If your DAW supports MIDI triggers for actions then Open Stage Control is phenomenal. Mostly visual object low level programming with CSS and java for more advanced stuff. Needs a bit of setup prep but you can do crazy things with it. But for sure it won't do the contextual application thing without a custom module and/or some AHK background magic.


----------



## DANIELE (Apr 24, 2019)

dts_marin said:


> If your DAW supports MIDI triggers for actions then Open Stage Control is phenomenal. Mostly visual object low level programming with CSS and java for more advanced stuff. Needs a bit of setup prep but you can do crazy things with it. But for sure it won't do the contextual application thing without a custom module and/or some AHK background magic.
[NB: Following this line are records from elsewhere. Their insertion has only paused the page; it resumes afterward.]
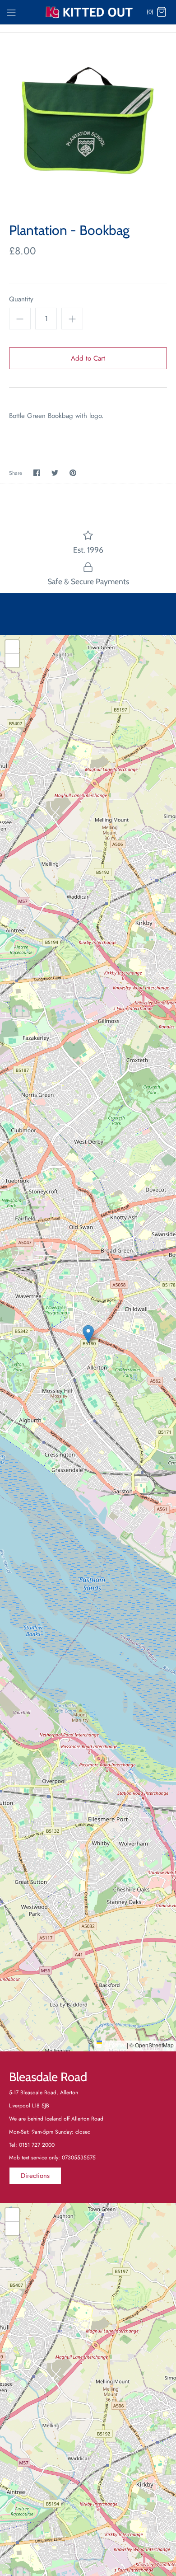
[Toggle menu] (11, 11)
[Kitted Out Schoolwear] (88, 12)
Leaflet (116, 2045)
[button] (88, 1334)
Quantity (21, 299)
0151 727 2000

I have reaper so yes! Well, I think I'll need some time to spend to study how to use these applications.


----------



## dts_marin (Apr 24, 2019)

I'm also using Reaper so I can help you. I went through all that recently but my time is limited currently. 
Since Reaper supports OSC controllers the setup is a LOT simpler (you can skip the MIDI python install thing). You just need to make an OSC config and your are pretty much ready. 
The only thing that I couldn't do because of Reaper's OSC implementation was to send track color via OSC to Open Stage Control.


----------



## DANIELE (Apr 29, 2019)

dts_marin said:


> I'm also using Reaper so I can help you. I went through all that recently but my time is limited currently.
> Since Reaper supports OSC controllers the setup is a LOT simpler (you can skip the MIDI python install thing). You just need to make an OSC config and your are pretty much ready.
> The only thing that I couldn't do because of Reaper's OSC implementation was to send track color via OSC to Open Stage Control.



So if I don't bother you I'll ask you something once I'll have some time to get to this.


----------